__Work instructions__.
**A)** In the passage on elastic barbed sutures, under what circumstance does the text say a suture with adhesion forming material may be used?
**B)** Quote the passage on elastic barbed sutures between "While the preferred" and "may be used.", inclusive.

__Text excerpt__.
While the preferred embodiment uses a polymeric material it is
obvious that a metallic barbed elastic suture can also be used.
Similarly, the term "barbed rings" should be interpreted as any
barbed assembly, even if it is not ring shaped. The term "elastic"
implies resiliency as well. Some procedures that can benefit
greatly from the use of an elastic barbed suture are: cosmetic
surgery, bariatric surgery, incontinence surgery, hernia repair,
sphincteric surgery, vaginal surgery and any endoscopic and
laparoscopic procedure.
[0014] Where adhesion is required rather than permanent sutures, an
absorbable or non-absorbable suture with adhesion forming material
impregnated in or on its substance may be used.

Stored data

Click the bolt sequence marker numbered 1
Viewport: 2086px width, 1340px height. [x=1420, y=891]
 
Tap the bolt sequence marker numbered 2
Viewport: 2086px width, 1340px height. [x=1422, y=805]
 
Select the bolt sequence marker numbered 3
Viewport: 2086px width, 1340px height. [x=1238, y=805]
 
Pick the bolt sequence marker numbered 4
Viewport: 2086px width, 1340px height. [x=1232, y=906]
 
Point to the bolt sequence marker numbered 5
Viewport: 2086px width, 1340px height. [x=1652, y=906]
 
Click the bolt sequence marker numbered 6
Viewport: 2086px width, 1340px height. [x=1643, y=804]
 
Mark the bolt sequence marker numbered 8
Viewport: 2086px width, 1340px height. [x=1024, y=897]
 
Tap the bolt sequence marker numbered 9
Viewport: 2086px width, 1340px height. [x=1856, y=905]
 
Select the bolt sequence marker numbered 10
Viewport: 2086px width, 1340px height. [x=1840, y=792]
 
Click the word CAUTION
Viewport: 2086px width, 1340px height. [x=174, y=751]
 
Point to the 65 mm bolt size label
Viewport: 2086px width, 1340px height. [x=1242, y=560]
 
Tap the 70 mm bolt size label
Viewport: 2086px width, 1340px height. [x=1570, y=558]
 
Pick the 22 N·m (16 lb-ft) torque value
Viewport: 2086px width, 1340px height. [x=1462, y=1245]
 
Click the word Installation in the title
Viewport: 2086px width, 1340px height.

==

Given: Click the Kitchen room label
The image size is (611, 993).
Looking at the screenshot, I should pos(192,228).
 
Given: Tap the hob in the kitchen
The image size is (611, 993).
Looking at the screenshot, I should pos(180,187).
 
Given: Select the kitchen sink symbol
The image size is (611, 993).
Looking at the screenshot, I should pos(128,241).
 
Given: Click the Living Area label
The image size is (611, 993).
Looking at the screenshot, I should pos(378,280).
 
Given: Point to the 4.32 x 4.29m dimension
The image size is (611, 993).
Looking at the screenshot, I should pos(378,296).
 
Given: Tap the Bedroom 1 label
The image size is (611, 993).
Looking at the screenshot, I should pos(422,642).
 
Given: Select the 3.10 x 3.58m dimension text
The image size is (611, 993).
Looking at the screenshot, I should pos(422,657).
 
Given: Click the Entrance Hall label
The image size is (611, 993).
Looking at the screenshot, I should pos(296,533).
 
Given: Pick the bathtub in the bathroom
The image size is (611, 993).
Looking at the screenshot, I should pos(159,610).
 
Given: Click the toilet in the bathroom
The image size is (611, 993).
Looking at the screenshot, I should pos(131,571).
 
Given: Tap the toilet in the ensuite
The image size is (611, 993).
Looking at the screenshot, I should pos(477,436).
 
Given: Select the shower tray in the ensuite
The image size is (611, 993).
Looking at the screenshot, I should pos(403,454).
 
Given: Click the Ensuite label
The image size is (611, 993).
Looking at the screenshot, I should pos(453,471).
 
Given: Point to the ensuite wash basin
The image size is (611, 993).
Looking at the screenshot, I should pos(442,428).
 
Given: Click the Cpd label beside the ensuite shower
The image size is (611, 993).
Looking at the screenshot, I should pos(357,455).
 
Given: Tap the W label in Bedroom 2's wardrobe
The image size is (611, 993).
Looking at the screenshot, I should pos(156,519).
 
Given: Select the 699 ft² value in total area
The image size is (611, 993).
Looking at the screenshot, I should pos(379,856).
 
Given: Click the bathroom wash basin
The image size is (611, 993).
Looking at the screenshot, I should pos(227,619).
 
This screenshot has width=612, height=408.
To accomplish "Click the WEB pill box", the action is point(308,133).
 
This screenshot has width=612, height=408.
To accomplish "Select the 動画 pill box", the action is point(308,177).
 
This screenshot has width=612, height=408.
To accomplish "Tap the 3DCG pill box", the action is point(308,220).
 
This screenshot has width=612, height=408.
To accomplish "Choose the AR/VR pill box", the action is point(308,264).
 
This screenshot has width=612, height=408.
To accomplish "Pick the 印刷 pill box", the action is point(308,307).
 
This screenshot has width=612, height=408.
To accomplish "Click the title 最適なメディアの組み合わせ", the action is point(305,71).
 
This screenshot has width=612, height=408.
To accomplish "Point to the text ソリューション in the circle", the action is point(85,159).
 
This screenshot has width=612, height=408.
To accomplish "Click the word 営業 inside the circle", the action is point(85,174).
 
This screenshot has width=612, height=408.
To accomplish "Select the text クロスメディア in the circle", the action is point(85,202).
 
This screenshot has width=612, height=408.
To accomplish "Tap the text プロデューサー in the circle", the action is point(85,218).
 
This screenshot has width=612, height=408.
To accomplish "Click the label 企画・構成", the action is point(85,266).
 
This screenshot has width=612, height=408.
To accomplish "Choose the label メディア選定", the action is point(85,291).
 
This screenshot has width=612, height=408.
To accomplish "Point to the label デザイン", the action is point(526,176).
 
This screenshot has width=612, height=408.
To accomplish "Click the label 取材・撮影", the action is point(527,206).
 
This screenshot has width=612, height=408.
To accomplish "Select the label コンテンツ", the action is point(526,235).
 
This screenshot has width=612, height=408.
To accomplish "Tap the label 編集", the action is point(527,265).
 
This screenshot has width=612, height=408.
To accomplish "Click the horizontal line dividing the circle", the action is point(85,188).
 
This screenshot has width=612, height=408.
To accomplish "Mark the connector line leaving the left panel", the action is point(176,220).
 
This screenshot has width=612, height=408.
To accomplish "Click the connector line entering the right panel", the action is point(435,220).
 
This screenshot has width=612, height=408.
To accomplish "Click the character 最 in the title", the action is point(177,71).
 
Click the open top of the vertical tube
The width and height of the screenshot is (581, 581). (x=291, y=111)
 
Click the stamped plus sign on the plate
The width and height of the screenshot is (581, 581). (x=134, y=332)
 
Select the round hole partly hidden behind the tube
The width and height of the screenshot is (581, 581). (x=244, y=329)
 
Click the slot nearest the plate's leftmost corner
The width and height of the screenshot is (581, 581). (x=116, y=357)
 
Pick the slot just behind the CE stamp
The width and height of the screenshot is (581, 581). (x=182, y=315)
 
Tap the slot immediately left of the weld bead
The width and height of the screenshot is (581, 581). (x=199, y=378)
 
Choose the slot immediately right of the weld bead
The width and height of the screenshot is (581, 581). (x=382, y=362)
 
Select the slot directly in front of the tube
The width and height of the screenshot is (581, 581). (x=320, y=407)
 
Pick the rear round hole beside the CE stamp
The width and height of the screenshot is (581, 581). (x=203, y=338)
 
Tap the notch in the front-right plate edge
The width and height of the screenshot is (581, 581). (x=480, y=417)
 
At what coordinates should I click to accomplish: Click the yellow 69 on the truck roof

---

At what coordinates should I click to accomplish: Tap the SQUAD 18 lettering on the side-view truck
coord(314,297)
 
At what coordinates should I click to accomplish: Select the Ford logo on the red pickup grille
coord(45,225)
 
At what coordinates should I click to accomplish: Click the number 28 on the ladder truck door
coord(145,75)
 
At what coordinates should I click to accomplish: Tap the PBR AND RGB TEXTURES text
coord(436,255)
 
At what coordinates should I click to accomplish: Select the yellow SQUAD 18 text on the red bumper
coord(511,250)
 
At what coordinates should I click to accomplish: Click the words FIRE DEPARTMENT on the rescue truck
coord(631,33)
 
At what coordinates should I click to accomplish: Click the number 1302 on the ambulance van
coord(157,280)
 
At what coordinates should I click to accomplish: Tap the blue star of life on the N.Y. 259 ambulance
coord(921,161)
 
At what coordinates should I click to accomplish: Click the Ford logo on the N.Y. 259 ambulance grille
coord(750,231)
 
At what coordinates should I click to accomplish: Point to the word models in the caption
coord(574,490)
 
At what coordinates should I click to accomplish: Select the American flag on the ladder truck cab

__List of answers__.
**A)** The text says a suture with adhesion forming material impregnated in or on its substance may be used where adhesion is required rather than permanent sutures. The suture may be absorbable or non-absorbable.

**B)**
While the preferred embodiment uses a polymeric material it is
obvious that a metallic barbed elastic suture can also be used.
Similarly, the term "barbed rings" should be interpreted as any
barbed assembly, even if it is not ring shaped. The term "elastic"
implies resiliency as well. Some procedures that can benefit
greatly from the use of an elastic barbed suture are: cosmetic
surgery, bariatric surgery, incontinence surgery, hernia repair,
sphincteric surgery, vaginal surgery and any endoscopic and
laparoscopic procedure.
[0014] Where adhesion is required rather than permanent sutures, an
absorbable or non-absorbable suture with adhesion forming material
impregnated in or on its substance may be used.